Recently I have found myself angling mainly because I have the blessing, or there isn’t anything else on, and not because it feels right. But, with the changes my world has seen over the past year I really can’t be seen to be choosy. So with a full day Saturday it was down to the simple (that’s sarcasm) task of deciding where to fish late January with the best chance of some form of success…

The local river still wasn’t looking very welcoming, a couple of local ponds were visited Friday afternoon but again looks quite lifeless. To be honest I really didn’t know what to do, I even called the roach pool to see if it was wobbly but was told that it is closed until late February. So in the end, and after a lot of thinking and re-thinking, I settled upon Vale farm. Something keeps drawing me back to that place, although I have to pay for a day ticket and drive 40 minutes each way, I still enjoy fishing there enough to get up early and make the journey when most sane folk are tucked up in their beds.

There was only one pond on my mind again too, the bottom pond. The thought of capturing one of those dark scaly beasts in the midst of winter was very appealing.
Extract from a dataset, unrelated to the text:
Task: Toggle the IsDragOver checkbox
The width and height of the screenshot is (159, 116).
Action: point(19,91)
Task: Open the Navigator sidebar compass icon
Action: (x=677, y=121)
I set off at a little after 6:30 and arrived just as the sky was brightening at 7:15. There was nobody else there and it stayed that way until almost lunchtime. Well, apart from the shooters, and I’ll get to that shortly. The couple fishing this pond a few weeks previous had some luck fishing to a particular bank from the other side. I’m not one for casting all the way across a lake, so prefer to sneak up and drop them in the edge. I set up well away from the waters egde, dropped two hook-baits just a rod length from the bank fifteen or so yards either side of me into the deep margins and retreated.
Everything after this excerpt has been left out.